Clitocybe strigosa is a species of mushroom-forming fungus first described by the Finnish mycologist Harri Harmaja in 1969. It is characterized by its chestnut to greyish-brown, hygrophanous cap, pale yellow spore print with a faint greyish tint, and cyanophilic spores that readily absorb blue dyes due to their mucilaginous outer layer. This saprotrophic fungus grows in coniferous and deciduous forests, often in deep moss carpets under spruce or beech, and occasionally on calcareous heaths above the tree line. The species shows a disjunct distribution in Fennoscandia, occurring in both alpine, calcareous zones and southern boreal lowland zones.

==Taxonomy==

Clitocybe strigosa was described as new to science by the Finnish mycologist Harri Harmaja in 1969. The holotype was collected on 15 October 1965 in a grass–herb forest under spruce at Jalassaari, rural district of Lohja, Southern Finland, by Harri Toppari (now Harmaja); an isotype (duplicate) is preserved at the herbarium of the University of Michigan.

==Description==

The cap (pileus) is 2.5–6.5 cm broad, hygrophanous (changing colour as it dries) and non‑pruinose, with weak translucent striations at the margin. When fresh it is chestnut to greyish‑brown, the disc sometimes darker; in dried specimens it browns to a pale yellowish‑brown. The cap is convex to plane, often becoming umbilicate (with a small central depression), and the surface dries smooth and matt, showing faint concentric wrinkles in dried herbarium specimens (Latin: specimina exsiccata).
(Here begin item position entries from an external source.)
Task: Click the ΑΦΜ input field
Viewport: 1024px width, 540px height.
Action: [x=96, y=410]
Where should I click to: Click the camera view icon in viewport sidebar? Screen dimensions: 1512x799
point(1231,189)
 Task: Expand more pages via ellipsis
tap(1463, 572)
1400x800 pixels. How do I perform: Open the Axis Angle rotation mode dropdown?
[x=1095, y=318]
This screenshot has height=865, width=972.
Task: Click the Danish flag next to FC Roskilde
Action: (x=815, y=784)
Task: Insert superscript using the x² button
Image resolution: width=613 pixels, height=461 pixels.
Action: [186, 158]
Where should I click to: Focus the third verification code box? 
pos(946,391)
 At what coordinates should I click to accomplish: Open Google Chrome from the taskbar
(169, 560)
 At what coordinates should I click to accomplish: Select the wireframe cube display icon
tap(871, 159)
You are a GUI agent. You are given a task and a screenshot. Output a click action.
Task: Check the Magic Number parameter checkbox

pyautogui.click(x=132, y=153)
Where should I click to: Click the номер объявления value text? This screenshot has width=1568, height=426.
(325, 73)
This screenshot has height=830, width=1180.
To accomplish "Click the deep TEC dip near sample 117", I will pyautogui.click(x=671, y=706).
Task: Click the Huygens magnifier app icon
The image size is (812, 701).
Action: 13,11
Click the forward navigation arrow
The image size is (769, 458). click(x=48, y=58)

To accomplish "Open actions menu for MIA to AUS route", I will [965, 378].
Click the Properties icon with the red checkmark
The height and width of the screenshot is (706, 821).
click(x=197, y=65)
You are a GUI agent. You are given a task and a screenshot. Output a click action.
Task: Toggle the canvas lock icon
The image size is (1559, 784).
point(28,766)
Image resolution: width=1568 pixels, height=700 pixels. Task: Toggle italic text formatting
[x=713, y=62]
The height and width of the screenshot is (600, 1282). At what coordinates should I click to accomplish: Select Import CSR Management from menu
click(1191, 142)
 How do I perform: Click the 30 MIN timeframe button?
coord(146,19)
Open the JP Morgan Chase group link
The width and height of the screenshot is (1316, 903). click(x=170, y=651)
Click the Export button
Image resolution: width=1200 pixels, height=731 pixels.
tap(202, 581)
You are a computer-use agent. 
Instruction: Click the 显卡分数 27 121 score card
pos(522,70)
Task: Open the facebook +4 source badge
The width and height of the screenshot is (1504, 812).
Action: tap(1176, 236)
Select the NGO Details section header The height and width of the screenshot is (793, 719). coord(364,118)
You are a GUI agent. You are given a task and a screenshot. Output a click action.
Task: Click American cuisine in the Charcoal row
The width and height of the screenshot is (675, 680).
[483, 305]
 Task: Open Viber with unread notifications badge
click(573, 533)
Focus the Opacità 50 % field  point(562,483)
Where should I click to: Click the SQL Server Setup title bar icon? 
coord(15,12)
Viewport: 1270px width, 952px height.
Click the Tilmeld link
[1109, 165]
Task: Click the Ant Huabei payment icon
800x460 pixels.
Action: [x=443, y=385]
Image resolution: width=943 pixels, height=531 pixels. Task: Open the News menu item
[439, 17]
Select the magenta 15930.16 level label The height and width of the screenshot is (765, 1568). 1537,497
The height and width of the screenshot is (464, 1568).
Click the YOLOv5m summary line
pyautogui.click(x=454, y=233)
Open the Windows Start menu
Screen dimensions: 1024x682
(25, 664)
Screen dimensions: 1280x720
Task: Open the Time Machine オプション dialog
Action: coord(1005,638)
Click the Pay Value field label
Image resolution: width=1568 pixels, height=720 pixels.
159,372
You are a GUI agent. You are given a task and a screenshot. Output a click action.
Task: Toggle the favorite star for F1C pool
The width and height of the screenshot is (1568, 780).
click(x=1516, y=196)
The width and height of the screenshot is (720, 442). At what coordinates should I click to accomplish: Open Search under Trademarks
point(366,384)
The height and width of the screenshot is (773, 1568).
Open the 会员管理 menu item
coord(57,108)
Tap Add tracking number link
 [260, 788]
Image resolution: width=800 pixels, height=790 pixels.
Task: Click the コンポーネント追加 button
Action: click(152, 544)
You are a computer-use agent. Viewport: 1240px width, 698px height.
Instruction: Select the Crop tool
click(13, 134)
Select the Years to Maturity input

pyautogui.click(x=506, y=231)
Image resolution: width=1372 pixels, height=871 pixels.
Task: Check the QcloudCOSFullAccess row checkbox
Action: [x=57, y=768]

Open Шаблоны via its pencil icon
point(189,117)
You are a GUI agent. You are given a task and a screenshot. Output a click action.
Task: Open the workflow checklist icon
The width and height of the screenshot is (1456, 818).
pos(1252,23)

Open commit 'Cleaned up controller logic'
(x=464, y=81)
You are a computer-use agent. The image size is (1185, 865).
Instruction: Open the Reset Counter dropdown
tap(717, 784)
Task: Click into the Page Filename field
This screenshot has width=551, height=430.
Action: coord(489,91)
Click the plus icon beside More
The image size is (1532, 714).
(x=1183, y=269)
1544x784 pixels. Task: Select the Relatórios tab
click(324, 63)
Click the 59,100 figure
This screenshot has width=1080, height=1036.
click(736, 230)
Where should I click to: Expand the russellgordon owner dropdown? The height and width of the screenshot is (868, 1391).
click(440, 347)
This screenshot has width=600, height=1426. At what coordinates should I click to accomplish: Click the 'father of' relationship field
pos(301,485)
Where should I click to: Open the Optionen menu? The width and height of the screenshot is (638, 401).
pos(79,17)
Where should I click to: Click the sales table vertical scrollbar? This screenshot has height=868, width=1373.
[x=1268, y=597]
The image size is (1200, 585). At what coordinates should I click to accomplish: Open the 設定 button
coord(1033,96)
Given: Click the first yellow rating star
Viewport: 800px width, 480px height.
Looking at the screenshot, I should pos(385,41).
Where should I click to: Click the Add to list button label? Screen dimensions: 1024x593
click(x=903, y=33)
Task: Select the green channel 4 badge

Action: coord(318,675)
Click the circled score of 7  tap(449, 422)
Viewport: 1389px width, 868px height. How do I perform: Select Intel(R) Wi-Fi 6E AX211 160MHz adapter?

The stem measures 3–11 cm by 3–15 mm, concolorous with or slightly paler than the cap. It is equal or barely tapered at the base, solid at first then hollowing out, cylindrical (terete) to somewhat compressed, and bears a very thin pale fibrillose (hair‑like) coating—especially at the apex—and occasional scant tomentum or rhizoid‑like hyphae at the base.

The gills are very short‑decurrent to narrowly adnate, attaching at angles of 10–60°. They occur in three to four tiers, with 25–35 reaching the stipe, and are 4–6 mm broad at mid‑length—about three times broader than the underlying context. When moist they are pale brown‑grey; in older specimens they turn grey‑brown to hoary. The odour of the mushroom is faintly fungoid and the taste is mild.

Microscopically, the spores measure 5.4–10.2 by 3.4–5.2 micrometres (μm), broadly ellipsoid with obtuse bases, often with a slight asymmetrical constriction and containing guttules (oil droplets); the apiculus is 0.8–1.0 by 0.7–0.9 μm. Spores are mostly single, seldom in pairs, and yield an abundant, pale yellow spore print with a faint greyish tint. The spores of C. strigosa are cyanophilic, meaning they readily absorb blue dyes such as lactophenol cotton blue, due to a mucilaginous outer layer (myxosporium) of the spore wall that is absent in non-cyanophilic species.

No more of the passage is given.